Aufgabe: Wie viel Blei ist laut dem Text über den Kölner Dom im Dom verbaut?

Zitierter Text:

..........

Der eiserne Dachstuhl des Doms würde nicht so rasant abbrennen wie der hölzerne von Notre-Dame.

Köln – Markus Frädrich hat den Akku seines Handys schon drei mal aufgeladen – und es ist grade erst Mittag. Der Sprecher des Domkapitels wird an diesem Dienstag noch mehr Energie brauchen. Denn nachdem die Flammen im hölzernen Dachstuhl von Notre-Dame in Paris gelöscht sind , richten sich die eben noch vom Schrecken geweiteten Augen mit sorgenvollen Blicken auf den Dom.

Kann ein solches Feuerinferno auch das Kölner Wahrzeichen ereilen, wollen Medienvertreter aus ganz Deutschland und auch dem Ausland wissen. Dombaumeister Peter Füssenich beruhigt: „Durch die Weitsicht der Baumeister aus dem 19. Jahrhundert hat man auf dem Dach des Domes eine Eisenkonstruktion errichtet.“ Will sagen, anders als bei Notre-Dame würde der Dachstuhl des Doms nicht in Windeseile zum Fraß der Flammen werden. Aber grundsätzlich ist ein Feuer am Dom natürlich nicht ausgeschlossen. Zumal die Flammen auch dort trotz der Eisenkonstruktion durch Holz Nahrung finden würden.

Schreckensbilder nicht denkbar

Der Blick in den Dachstuhl (siehe Foto) verrät, was Frädrich der Rundschau bestätigt: „Das Dach des Doms ist mit Holz verschalt.“ Jedoch, solche Schreckensbilder wie einstürzende Türme auf Notre-Dame kann es beim Dom wohl nicht so schnell geben. „Auch der Vierungsturm, der auf der Pariser Kathedrale aus Holz konstruiert wurde, ist auf dem Kölner Dom aus Eisen“, sagt der Dombaumeister.

Blei war ein großes Problem bei der Katastrophe von Notre-Dame. Die Sorge: Durch die Hitze verflüssigt, könnte es glühend heiß nach unten tropfen, das Feuer weitertragen. Ein Szenario, das auch im Dom befürchtet werden muss – im größeren Ausmaß sogar. In Notre-Dame sind 150 Tonnen Blei verbaut. „Im Dom sind es rund 600 Tonnen“, berichtet Frädrich.

..........

Zeilen:
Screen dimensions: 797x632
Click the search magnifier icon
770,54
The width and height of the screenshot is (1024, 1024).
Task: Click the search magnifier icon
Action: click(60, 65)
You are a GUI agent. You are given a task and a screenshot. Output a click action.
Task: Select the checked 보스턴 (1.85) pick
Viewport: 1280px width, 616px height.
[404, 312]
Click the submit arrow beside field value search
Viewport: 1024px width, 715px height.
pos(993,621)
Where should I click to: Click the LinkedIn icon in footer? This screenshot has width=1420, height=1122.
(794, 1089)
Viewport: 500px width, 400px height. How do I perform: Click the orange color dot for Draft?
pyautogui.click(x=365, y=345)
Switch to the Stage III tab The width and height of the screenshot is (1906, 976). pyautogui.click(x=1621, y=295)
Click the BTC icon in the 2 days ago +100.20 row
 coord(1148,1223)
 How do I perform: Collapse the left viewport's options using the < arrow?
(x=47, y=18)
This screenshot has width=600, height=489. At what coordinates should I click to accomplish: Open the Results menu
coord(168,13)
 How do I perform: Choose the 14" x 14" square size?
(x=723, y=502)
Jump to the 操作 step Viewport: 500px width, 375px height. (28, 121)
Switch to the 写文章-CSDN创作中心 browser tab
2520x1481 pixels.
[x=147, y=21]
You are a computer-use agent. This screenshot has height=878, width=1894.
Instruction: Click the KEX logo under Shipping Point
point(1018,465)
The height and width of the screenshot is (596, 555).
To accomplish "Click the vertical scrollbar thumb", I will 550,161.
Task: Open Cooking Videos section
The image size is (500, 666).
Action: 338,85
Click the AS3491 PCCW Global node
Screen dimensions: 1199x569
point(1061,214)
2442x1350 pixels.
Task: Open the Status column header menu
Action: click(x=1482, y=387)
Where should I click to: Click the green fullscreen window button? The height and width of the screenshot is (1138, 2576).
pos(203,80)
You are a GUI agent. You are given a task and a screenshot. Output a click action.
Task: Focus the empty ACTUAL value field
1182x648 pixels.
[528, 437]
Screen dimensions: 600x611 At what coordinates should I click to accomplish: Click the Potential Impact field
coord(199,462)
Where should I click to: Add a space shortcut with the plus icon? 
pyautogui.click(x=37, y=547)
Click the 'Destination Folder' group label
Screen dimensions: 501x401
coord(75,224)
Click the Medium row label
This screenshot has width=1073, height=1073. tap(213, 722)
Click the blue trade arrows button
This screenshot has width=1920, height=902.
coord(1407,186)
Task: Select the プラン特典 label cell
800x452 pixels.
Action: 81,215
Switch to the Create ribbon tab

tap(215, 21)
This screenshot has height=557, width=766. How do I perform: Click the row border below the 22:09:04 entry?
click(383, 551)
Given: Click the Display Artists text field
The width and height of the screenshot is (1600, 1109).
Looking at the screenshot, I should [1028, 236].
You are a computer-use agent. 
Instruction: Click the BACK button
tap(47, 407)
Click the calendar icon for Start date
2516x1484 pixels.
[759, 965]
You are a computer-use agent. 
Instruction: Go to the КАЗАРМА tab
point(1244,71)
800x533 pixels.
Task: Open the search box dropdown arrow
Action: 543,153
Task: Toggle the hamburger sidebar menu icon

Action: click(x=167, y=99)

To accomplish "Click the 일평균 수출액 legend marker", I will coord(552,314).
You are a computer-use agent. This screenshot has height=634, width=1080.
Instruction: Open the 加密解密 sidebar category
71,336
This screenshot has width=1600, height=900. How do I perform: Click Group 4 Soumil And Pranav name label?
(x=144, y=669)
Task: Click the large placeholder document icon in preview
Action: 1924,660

..........

Vollständige Antwort: Rund 600 Tonnen.